Pointing records for text and elements
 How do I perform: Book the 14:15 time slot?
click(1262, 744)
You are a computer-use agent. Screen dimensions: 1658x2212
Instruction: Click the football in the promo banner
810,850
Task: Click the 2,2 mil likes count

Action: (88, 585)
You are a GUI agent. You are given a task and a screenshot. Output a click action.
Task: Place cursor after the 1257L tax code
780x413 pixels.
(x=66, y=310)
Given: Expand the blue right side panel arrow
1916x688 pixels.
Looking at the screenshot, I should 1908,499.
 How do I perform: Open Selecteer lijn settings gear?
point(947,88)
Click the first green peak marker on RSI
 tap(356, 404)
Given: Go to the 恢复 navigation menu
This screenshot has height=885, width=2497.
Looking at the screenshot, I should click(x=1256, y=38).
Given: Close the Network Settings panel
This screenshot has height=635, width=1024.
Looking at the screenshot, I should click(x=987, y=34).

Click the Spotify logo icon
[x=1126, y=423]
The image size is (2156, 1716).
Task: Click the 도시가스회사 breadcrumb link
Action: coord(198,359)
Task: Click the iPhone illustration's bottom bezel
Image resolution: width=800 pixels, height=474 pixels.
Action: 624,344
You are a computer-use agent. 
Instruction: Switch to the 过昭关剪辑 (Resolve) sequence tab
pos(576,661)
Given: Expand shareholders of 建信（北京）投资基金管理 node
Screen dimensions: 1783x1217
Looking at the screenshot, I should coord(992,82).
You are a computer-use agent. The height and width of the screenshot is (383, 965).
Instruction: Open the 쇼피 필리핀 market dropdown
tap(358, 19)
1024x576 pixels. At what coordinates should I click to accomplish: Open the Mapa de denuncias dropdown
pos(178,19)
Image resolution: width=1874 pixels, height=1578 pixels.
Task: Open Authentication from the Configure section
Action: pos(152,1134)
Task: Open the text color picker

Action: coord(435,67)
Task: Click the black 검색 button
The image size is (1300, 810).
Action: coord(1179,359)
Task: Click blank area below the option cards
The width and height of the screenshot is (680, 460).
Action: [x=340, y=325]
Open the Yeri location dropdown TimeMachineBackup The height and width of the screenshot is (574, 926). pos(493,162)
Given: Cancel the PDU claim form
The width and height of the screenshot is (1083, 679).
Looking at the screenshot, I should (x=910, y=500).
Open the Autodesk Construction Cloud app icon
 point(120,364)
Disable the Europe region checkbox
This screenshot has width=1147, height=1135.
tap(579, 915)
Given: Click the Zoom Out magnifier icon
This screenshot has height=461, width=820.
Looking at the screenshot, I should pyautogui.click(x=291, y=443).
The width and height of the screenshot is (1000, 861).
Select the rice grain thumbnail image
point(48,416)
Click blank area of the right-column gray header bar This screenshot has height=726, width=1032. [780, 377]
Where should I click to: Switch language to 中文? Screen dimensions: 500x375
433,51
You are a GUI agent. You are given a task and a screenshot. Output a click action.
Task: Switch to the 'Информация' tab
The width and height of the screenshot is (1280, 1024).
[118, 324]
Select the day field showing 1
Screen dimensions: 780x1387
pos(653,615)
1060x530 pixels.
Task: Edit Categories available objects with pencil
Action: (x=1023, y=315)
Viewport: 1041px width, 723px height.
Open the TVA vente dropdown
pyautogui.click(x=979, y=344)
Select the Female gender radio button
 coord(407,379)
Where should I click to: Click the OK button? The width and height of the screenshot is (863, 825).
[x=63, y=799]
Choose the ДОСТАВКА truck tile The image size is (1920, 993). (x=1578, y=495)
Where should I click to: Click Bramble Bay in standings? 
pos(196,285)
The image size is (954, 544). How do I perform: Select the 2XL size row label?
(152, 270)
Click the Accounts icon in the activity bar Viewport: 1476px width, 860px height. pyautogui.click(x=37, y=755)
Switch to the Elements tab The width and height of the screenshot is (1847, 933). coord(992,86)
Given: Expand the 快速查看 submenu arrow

**Problem**:
Could you convert every line of the data above into a JSON list of strings, one string per line, with the blank lines left out?

**Answer to the task**:
[
  " How do I perform: Book the 14:15 time slot?",
  "click(1262, 744)",
  "You are a computer-use agent. Screen dimensions: 1658x2212",
  "Instruction: Click the football in the promo banner",
  "810,850",
  "Task: Click the 2,2 mil likes count",
  "Action: (88, 585)",
  "You are a GUI agent. You are given a task and a screenshot. Output a click action.",
  "Task: Place cursor after the 1257L tax code",
  "780x413 pixels.",
  "(x=66, y=310)",
  "Given: Expand the blue right side panel arrow",
  "1916x688 pixels.",
  "Looking at the screenshot, I should 1908,499.",
  " How do I perform: Open Selecteer lijn settings gear?",
  "point(947,88)",
  "Click the first green peak marker on RSI",
  " tap(356, 404)",
  "Given: Go to the 恢复 navigation menu",
  "This screenshot has height=885, width=2497.",
  "Looking at the screenshot, I should click(x=1256, y=38).",
  "Given: Close the Network Settings panel",
  "This screenshot has height=635, width=1024.",
  "Looking at the screenshot, I should click(x=987, y=34).",
  "Click the Spotify logo icon",
  "[x=1126, y=423]",
  "The image size is (2156, 1716).",
  "Task: Click the 도시가스회사 breadcrumb link",
  "Action: coord(198,359)",
  "Task: Click the iPhone illustration's bottom bezel",
  "Image resolution: width=800 pixels, height=474 pixels.",
  "Action: 624,344",
  "You are a computer-use agent. ",
  "Instruction: Switch to the 过昭关剪辑 (Resolve) sequence tab",
  "pos(576,661)",
  "Given: Expand shareholders of 建信（北京）投资基金管理 node",
  "Screen dimensions: 1783x1217",
  "Looking at the screenshot, I should coord(992,82).",
  "You are a computer-use agent. The height and width of the screenshot is (383, 965).",
  "Instruction: Open the 쇼피 필리핀 market dropdown",
  "tap(358, 19)",
  "1024x576 pixels. At what coordinates should I click to accomplish: Open the Mapa de denuncias dropdown",
  "pos(178,19)",
  "Image resolution: width=1874 pixels, height=1578 pixels.",
  "Task: Open Authentication from the Configure section",
  "Action: pos(152,1134)",
  "Task: Open the text color picker",
  "Action: coord(435,67)",
  "Task: Click the black 검색 button",
  "The image size is (1300, 810).",
  "Action: coord(1179,359)",
  "Task: Click blank area below the option cards",
  "The width and height of the screenshot is (680, 460).",
  "Action: [x=340, y=325]",
  "Open the Yeri location dropdown TimeMachineBackup The height and width of the screenshot is (574, 926). pos(493,162)",
  "Given: Cancel the PDU claim form",
  "The width and height of the screenshot is (1083, 679).",
  "Looking at the screenshot, I should (x=910, y=500).",
  "Open the Autodesk Construction Cloud app icon",
  " point(120,364)",
  "Disable the Europe region checkbox",
  "This screenshot has width=1147, height=1135.",
  "tap(579, 915)",
  "Given: Click the Zoom Out magnifier icon",
  "This screenshot has height=461, width=820.",
  "Looking at the screenshot, I should pyautogui.click(x=291, y=443).",
  "The width and height of the screenshot is (1000, 861).",
  "Select the rice grain thumbnail image",
  "point(48,416)",
  "Click blank area of the right-column gray header bar This screenshot has height=726, width=1032. [780, 377]",
  "Where should I click to: Switch language to 中文? Screen dimensions: 500x375",
  "433,51",
  "You are a GUI agent. You are given a task and a screenshot. Output a click action.",
  "Task: Switch to the 'Информация' tab",
  "The width and height of the screenshot is (1280, 1024).",
  "[118, 324]",
  "Select the day field showing 1",
  "Screen dimensions: 780x1387",
  "pos(653,615)",
  "1060x530 pixels.",
  "Task: Edit Categories available objects with pencil",
  "Action: (x=1023, y=315)",
  "Viewport: 1041px width, 723px height.",
  "Open the TVA vente dropdown",
  "pyautogui.click(x=979, y=344)",
  "Select the Female gender radio button",
  " coord(407,379)",
  "Where should I click to: Click the OK button? The width and height of the screenshot is (863, 825).",
  "[x=63, y=799]",
  "Choose the ДОСТАВКА truck tile The image size is (1920, 993). (x=1578, y=495)",
  "Where should I click to: Click Bramble Bay in standings? ",
  "pos(196,285)",
  "The image size is (954, 544). How do I perform: Select the 2XL size row label?",
  "(152, 270)",
  "Click the Accounts icon in the activity bar Viewport: 1476px width, 860px height. pyautogui.click(x=37, y=755)",
  "Switch to the Elements tab The width and height of the screenshot is (1847, 933). coord(992,86)",
  "Given: Expand the 快速查看 submenu arrow"
]